Is Kittel your greatest adversary?

"For sure, he's on the highest level at the moment. He made a big transition in that first year (full-time on the road, in 2011). He was a time triallist that turned into a sprinter. I think he's just strong – really strong. And now the team's got their lead-out down pat, so… he's hard to beat.

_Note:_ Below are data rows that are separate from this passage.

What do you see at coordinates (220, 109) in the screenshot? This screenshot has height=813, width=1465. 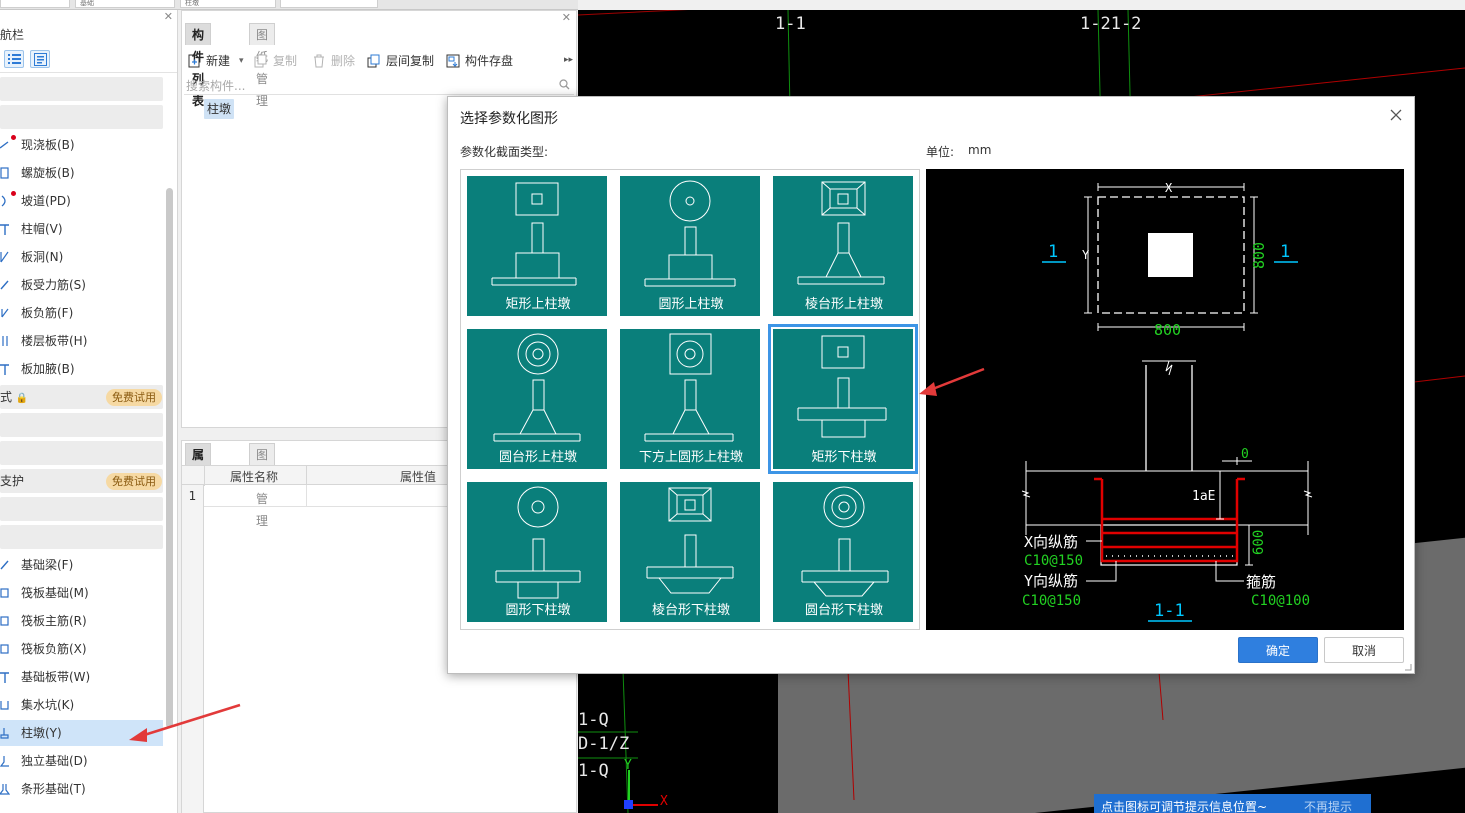 I see `tree-item-column-pier: 柱墩` at bounding box center [220, 109].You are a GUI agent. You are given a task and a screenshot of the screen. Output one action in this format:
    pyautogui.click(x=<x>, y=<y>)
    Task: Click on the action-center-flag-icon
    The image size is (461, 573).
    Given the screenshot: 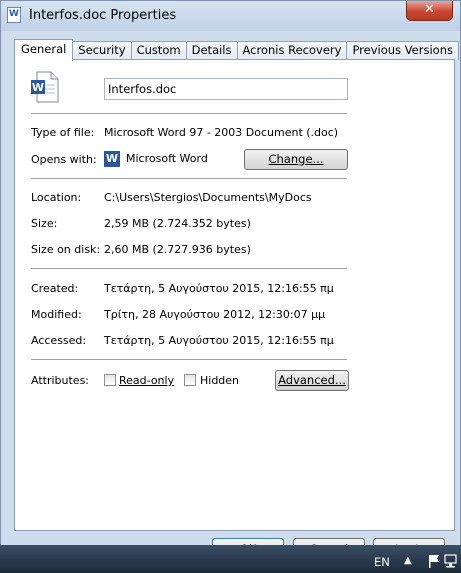 What is the action you would take?
    pyautogui.click(x=434, y=561)
    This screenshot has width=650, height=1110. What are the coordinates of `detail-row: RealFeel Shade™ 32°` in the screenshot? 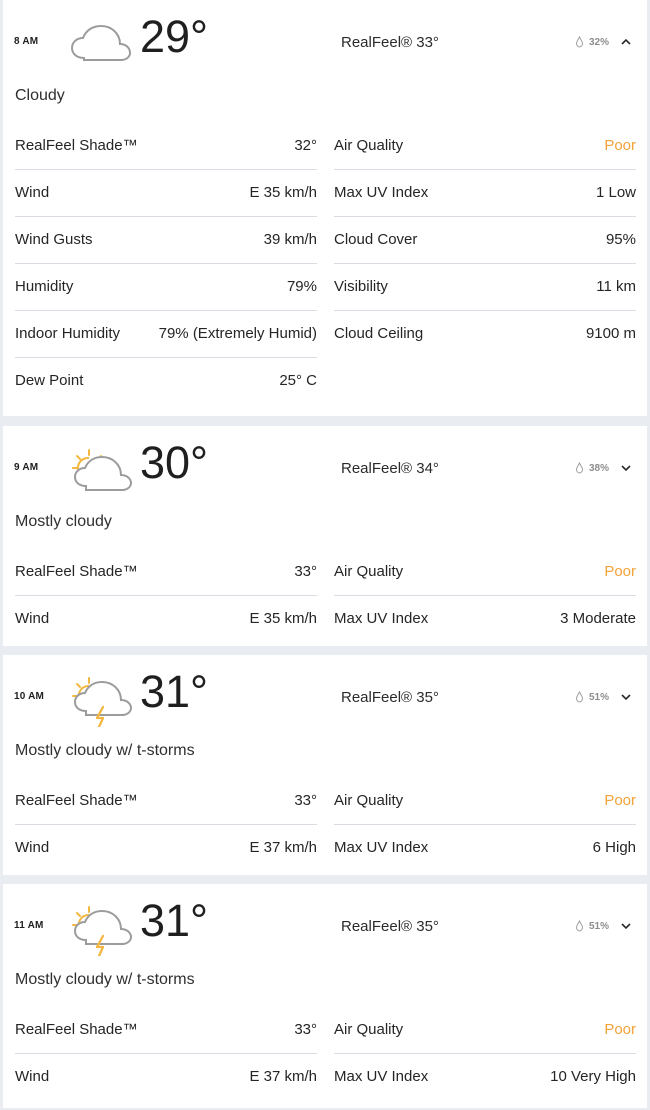 It's located at (166, 146).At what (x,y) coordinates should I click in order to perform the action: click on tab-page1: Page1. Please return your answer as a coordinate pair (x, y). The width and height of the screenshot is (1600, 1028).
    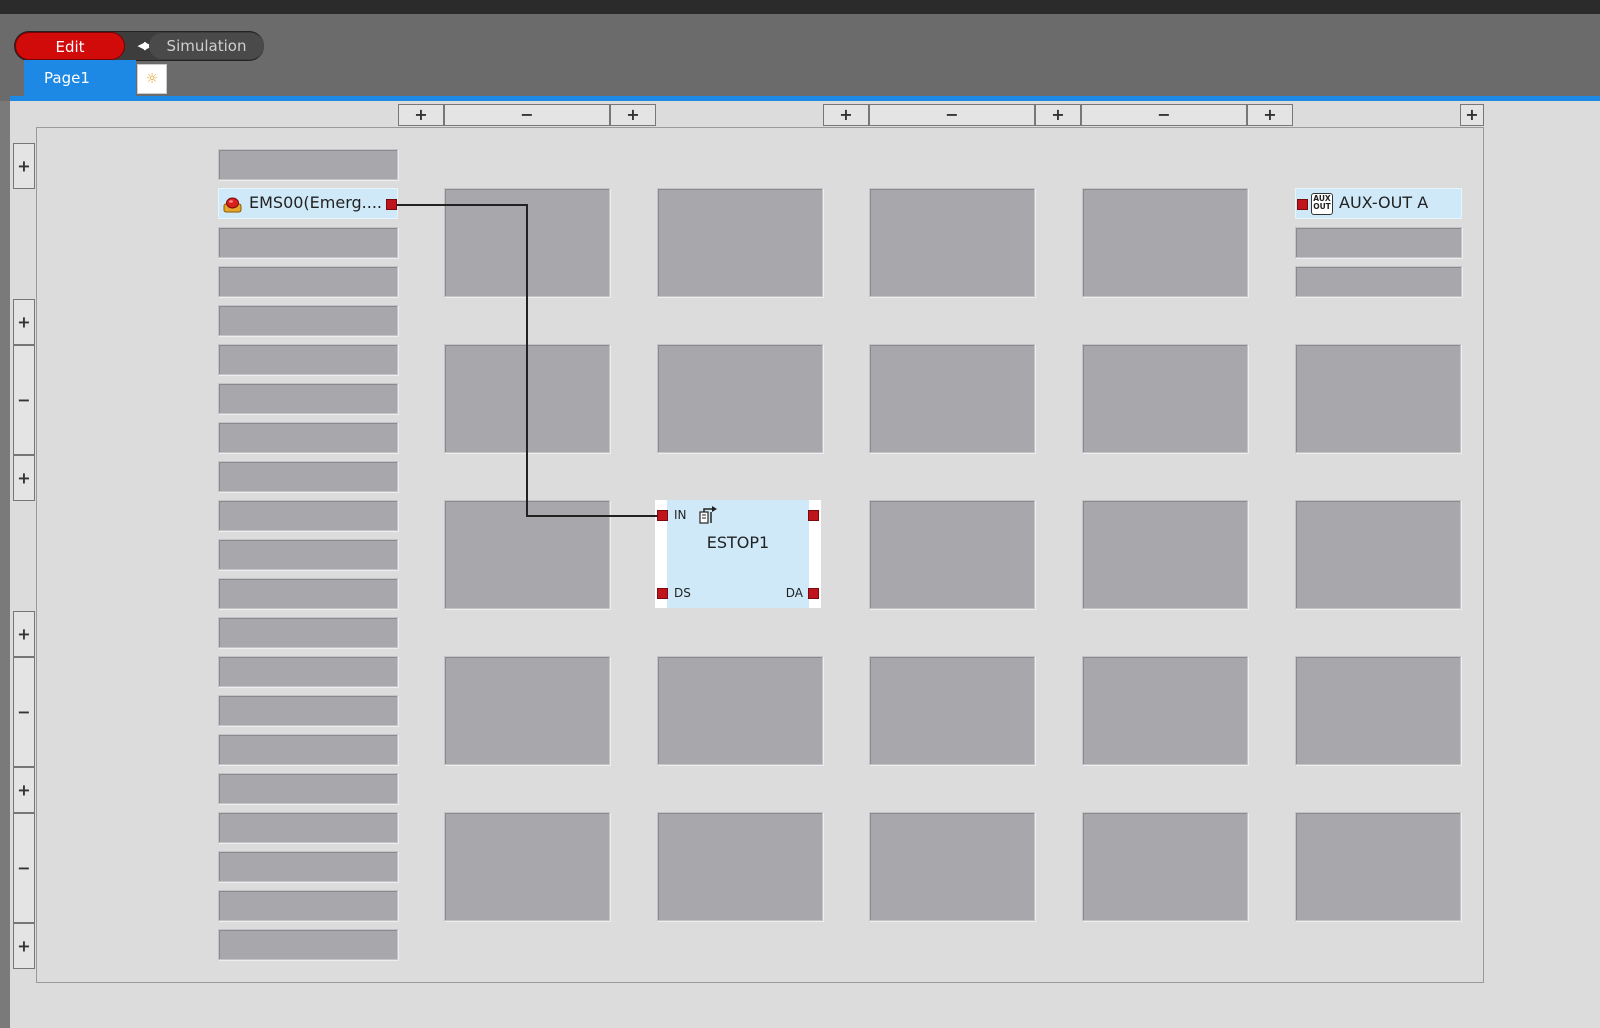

Him and Greipel are the strongest, but I still think Cav's the fastest."

Greipel, who, out of the 'Big Four', has enjoyed the best start to the season with five stage wins, said this after the final stage of the Tour Down Under: "With the team I have here, I won't say it's easy to win, but it makes it easier for me to save myself for the sprint."

I then threw this to him: At last year's Tour de France, people were wondering how to beat Marcel Kittel. You've managed to beat him twice this week – how have you done it? "Like everybody could see, we have a strong team – we can survive climbs, we can read the race, we can make (critical) decisions."

Another question from me: Has this week given you confidence that Kittel is not just your equal, but is beatable?

The 'gorilla' glowered back. Suddenly, a noxious miasma had enveloped the press area. (If he had claws, I would have been maimed to death!) "We are not looking to other teams," he said. "We are doing the things we can do (to) the best (of our ability), and that's how we can set up the sprints."

Then, rather ominously: "When they (my team-mates) are going fast, it's hard for everyone else to stay on our wheels." But not more than a minute later, also a moment of humility: "I'm also just a human being, so sometimes you can make mistakes. Just small mistakes can be really bad for the sprint. For Gerrans, the stage in Angaston was perfect for him…"

As for Ewan – any advice?

"He's young, so he needs to learn a lot. But I think he will be a good professional rider… I mean, everyone that is professional now was also good in under-23 (ranks) and he was already good in under-23, so… everything will come when the time is right. I saw some under-23 races and Greg Henderson said a lot about him, so he will be someone to watch – (but) later on."

At least as far as their sprinters go I think it is time for some Red Foo Shufflin' at O-GE. Howard and Goss, in particular, need to get their n'golo back, and Bling could do with a little more.

What do you think Orica-GreenEDGE's sprint line-up should look like?